Merge PDF files

Merge all pdf files that are present in a dir

Put the pdf files in a dir. Launch the program. You get one pdf with all the pdfs merged.

import os
from PyPDF2 import PdfFileMerger

x = [a for a in os.listdir() if a.endswith(".pdf")]

merger = PdfFileMerger()

for pdf in x:
    merger.append(open(pdf, 'rb'))

with open("result.pdf", "wb") as fout:
    merger.write(fout)

How would I make the same code above today

from glob import glob
from PyPDF2 import PdfFileMerger



def pdf_merge():
    ''' Merges all the pdf files in current directory '''
    merger = PdfFileMerger()
    allpdfs = [a for a in glob("*.pdf")]
    [merger.append(pdf) for pdf in allpdfs]
    with open("Merged_pdfs.pdf", "wb") as new_file:
        merger.write(new_file)


if __name__ == "__main__":
    pdf_merge()

You can use PyPdf2s PdfMerger class.

File Concatenation

You can simply concatenate files by using the append method.

from PyPDF2 import PdfMerger

pdfs = ['file1.pdf', 'file2.pdf', 'file3.pdf', 'file4.pdf']

merger = PdfMerger()

for pdf in pdfs:
    merger.append(pdf)

merger.write("result.pdf")
merger.close()

You can pass file handles instead file paths if you want.

File Merging

If you want more fine grained control of merging there is a merge method of the PdfMerger, which allows you to specify an insertion point in the output file, meaning you can insert the pages anywhere in the file. The append method can be thought of as a merge where the insertion point is the end of the file.

e.g.

merger.merge(2, pdf)

Here we insert the whole pdf into the output but at page 2.

Page Ranges

If you wish to control which pages are appended from a particular file, you can use the pages keyword argument of append and merge, passing a tuple in the form (start, stop[, step]) (like the regular range function).

e.g.

merger.append(pdf, pages=(0, 3))    # first 3 pages
merger.append(pdf, pages=(0, 6, 2)) # pages 1,3, 5

If you specify an invalid range you will get an IndexError.

Note: also that to avoid files being left open, the PdfFileMergers close method should be called when the merged file has been written.
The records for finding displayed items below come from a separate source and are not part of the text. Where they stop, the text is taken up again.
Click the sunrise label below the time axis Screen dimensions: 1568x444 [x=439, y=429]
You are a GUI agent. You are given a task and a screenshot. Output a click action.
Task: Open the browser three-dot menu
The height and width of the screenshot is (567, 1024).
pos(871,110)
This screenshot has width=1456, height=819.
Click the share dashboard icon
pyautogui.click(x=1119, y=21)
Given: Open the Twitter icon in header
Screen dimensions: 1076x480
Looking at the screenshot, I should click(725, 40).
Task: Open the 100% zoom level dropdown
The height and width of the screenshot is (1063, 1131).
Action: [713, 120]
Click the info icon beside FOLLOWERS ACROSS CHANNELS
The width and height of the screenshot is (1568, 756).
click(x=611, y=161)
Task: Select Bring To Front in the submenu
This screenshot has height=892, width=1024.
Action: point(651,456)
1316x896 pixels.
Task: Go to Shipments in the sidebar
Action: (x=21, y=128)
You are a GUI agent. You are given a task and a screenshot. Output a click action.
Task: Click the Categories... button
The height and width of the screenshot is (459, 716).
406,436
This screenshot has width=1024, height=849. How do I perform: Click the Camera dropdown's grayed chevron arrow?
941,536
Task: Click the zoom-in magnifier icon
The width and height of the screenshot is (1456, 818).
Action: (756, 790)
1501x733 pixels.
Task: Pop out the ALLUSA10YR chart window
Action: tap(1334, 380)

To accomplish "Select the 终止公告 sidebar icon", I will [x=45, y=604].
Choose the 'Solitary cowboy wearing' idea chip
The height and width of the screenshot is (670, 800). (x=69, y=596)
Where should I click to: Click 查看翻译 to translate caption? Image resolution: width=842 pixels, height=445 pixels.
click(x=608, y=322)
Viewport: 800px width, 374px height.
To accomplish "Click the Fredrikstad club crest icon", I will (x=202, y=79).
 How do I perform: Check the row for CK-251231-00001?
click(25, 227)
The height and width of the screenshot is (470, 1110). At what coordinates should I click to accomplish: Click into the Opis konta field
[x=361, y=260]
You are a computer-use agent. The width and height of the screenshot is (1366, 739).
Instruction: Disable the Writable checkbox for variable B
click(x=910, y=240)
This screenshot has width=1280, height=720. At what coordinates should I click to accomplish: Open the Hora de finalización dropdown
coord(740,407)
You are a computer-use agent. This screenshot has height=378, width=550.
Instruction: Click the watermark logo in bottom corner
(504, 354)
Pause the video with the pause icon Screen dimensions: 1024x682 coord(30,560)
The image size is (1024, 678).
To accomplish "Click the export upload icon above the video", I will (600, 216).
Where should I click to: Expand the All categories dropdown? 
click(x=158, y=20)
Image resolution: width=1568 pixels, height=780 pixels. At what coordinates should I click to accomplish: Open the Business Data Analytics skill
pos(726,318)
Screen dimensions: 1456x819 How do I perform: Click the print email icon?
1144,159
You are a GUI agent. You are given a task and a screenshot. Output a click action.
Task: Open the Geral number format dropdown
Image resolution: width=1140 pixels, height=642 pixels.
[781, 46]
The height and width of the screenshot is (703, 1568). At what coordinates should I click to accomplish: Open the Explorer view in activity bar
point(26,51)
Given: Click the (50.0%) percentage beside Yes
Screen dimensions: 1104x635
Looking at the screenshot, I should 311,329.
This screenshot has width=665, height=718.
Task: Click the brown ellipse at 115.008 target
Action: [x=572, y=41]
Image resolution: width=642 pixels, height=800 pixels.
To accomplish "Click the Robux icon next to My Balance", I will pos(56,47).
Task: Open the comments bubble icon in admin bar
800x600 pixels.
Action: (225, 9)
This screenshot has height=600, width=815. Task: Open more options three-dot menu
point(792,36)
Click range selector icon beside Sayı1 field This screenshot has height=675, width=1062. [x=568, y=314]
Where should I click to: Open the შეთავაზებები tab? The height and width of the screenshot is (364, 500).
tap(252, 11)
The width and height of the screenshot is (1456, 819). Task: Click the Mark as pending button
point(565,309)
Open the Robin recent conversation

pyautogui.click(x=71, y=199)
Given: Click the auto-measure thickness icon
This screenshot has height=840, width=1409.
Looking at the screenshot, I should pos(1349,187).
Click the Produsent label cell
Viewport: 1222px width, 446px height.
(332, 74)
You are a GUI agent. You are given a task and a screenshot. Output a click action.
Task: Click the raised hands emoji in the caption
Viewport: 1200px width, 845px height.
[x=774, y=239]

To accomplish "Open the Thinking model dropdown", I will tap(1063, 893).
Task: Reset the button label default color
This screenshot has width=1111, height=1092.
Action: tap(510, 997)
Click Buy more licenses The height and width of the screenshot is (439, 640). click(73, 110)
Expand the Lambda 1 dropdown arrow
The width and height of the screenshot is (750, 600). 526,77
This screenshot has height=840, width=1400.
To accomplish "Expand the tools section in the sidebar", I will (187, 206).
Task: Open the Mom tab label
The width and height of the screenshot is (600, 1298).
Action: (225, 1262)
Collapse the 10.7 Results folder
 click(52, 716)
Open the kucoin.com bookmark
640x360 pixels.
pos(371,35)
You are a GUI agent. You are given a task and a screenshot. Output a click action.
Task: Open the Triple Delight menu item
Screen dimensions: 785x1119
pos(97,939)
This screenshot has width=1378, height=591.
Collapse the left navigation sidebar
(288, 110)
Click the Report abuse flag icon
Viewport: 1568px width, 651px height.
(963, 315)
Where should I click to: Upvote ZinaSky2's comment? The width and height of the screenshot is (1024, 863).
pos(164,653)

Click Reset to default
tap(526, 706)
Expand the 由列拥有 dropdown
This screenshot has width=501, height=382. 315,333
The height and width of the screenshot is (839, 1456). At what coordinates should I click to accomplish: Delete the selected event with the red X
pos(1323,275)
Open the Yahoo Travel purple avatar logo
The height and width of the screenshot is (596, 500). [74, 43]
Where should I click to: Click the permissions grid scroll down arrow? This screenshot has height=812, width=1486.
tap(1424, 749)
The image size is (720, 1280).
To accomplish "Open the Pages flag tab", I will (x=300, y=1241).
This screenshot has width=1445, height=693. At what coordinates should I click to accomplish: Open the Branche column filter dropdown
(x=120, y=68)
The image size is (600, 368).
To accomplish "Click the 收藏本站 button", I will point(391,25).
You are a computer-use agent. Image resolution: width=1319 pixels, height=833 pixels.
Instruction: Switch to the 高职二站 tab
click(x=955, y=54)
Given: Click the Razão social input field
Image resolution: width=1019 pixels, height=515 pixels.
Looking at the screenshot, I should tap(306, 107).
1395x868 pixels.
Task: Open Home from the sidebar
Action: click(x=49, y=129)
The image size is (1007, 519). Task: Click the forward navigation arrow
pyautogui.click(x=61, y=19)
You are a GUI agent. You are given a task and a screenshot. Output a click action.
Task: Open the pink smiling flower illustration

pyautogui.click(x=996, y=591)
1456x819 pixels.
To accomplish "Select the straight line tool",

This ensures all files are closed (input and output) in a timely manner. It's a shame that PdfFileMerger isn't implemented as a context manager, so we can use the with keyword, avoid the explicit close call and get some easy exception safety.

You might also want to look at the pdfcat script provided as part of pypdf2. You can potentially avoid the need to write code altogether.

The PyPdf2 github also includes some example code demonstrating merging.

PyMuPdf

Another library perhaps worth a look is PyMuPdf. Merging is equally simple.

From command line:

python -m fitz join -o result.pdf file1.pdf file2.pdf file3.pdf

and from code

import fitz

result = fitz.open()

for pdf in ['file1.pdf', 'file2.pdf', 'file3.pdf']:
    with fitz.open(pdf) as mfile:
        result.insertPDF(mfile)
    
result.save("result.pdf")

With plenty of options, detailed in the projects wiki.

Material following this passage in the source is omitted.